● **Task requirements**: Please copy out the records below, starting at the line that contains "This screenshot has height=720, width=1180." and ending after the line that contains "coord(248,160)".

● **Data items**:
* * * *

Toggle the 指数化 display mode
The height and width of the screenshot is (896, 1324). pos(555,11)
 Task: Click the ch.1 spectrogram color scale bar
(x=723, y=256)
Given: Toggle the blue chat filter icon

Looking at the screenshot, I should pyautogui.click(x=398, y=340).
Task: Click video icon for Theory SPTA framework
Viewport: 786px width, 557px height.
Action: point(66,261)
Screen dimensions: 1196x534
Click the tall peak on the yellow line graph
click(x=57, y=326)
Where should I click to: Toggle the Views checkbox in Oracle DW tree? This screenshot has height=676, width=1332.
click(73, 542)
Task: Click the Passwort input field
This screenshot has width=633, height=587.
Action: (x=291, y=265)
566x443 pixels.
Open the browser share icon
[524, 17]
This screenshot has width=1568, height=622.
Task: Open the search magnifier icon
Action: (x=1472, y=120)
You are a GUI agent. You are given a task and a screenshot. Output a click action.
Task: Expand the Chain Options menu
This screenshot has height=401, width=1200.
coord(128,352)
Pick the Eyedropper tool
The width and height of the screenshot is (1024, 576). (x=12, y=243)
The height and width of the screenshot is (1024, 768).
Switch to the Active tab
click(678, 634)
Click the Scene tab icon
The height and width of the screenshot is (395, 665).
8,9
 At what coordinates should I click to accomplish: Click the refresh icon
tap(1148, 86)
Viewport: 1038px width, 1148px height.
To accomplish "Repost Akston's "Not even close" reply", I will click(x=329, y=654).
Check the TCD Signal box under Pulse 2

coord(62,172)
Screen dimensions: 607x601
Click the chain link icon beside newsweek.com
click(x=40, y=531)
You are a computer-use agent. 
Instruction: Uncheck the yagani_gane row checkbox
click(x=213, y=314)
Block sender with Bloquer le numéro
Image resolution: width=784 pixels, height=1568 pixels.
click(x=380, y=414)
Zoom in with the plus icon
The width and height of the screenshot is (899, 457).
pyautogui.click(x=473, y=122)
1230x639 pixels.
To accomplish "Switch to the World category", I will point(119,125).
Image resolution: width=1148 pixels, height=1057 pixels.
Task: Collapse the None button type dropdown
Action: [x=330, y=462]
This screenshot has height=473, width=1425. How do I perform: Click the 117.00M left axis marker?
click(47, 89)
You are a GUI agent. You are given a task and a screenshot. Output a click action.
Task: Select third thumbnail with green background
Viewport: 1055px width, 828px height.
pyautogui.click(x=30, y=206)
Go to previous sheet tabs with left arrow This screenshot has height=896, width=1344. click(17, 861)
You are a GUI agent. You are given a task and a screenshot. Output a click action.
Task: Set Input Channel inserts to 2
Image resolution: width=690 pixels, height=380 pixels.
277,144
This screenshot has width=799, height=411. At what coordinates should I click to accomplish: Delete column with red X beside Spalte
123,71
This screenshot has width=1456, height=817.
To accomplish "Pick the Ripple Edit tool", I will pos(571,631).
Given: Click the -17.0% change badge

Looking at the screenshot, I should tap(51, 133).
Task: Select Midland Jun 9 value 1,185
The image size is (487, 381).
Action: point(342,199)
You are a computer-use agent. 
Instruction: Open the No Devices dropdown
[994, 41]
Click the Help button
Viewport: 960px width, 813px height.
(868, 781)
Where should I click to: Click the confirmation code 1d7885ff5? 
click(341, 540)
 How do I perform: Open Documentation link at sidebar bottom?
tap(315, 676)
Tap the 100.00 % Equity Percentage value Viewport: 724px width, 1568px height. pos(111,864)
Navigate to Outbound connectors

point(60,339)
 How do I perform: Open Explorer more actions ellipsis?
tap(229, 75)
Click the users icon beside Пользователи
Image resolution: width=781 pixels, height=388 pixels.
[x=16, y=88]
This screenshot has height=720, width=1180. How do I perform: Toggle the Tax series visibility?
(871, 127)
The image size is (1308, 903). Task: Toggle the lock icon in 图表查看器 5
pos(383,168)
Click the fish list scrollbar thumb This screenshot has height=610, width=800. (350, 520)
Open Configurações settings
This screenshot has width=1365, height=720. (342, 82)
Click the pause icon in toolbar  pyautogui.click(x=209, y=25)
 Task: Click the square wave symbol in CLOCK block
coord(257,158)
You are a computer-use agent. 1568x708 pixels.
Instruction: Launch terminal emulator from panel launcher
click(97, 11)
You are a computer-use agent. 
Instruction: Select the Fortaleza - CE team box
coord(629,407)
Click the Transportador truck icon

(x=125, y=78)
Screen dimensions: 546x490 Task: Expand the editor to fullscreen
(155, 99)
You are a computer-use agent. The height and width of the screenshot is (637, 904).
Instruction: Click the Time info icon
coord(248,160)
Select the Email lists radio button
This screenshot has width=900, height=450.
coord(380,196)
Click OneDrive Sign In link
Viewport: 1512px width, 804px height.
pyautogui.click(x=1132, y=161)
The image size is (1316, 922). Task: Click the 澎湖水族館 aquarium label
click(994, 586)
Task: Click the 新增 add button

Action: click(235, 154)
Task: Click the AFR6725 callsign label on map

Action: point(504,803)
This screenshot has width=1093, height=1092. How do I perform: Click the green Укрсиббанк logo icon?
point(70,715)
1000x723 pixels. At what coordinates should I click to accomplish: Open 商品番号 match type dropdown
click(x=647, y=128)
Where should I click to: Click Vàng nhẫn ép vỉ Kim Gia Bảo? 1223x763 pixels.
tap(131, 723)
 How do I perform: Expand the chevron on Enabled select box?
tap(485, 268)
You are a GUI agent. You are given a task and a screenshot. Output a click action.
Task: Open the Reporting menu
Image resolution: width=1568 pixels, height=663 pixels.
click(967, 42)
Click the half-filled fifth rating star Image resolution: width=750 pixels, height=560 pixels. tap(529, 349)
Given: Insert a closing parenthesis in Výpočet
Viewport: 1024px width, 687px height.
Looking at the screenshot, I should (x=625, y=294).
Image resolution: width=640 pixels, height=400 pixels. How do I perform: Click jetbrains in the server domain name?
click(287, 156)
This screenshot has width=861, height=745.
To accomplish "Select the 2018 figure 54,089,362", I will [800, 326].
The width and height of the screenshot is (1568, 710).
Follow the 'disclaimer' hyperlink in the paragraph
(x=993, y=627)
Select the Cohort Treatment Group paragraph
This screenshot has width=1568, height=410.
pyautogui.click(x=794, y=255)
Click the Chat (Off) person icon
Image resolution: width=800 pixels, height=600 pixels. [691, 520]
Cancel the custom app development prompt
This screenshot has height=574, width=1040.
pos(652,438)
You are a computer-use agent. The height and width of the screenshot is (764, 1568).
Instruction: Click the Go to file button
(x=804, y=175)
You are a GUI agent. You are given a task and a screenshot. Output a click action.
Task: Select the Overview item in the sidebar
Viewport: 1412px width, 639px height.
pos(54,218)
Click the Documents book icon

* * * *

● **Answer to this problem**:
This screenshot has height=720, width=1180. How do I perform: Toggle the Tax series visibility?
(871, 127)
The image size is (1308, 903). Task: Toggle the lock icon in 图表查看器 5
pos(383,168)
Click the fish list scrollbar thumb This screenshot has height=610, width=800. (350, 520)
Open Configurações settings
This screenshot has width=1365, height=720. (342, 82)
Click the pause icon in toolbar  pyautogui.click(x=209, y=25)
 Task: Click the square wave symbol in CLOCK block
coord(257,158)
You are a computer-use agent. 1568x708 pixels.
Instruction: Launch terminal emulator from panel launcher
click(97, 11)
You are a computer-use agent. 
Instruction: Select the Fortaleza - CE team box
coord(629,407)
Click the Transportador truck icon

(x=125, y=78)
Screen dimensions: 546x490 Task: Expand the editor to fullscreen
(155, 99)
You are a computer-use agent. The height and width of the screenshot is (637, 904).
Instruction: Click the Time info icon
coord(248,160)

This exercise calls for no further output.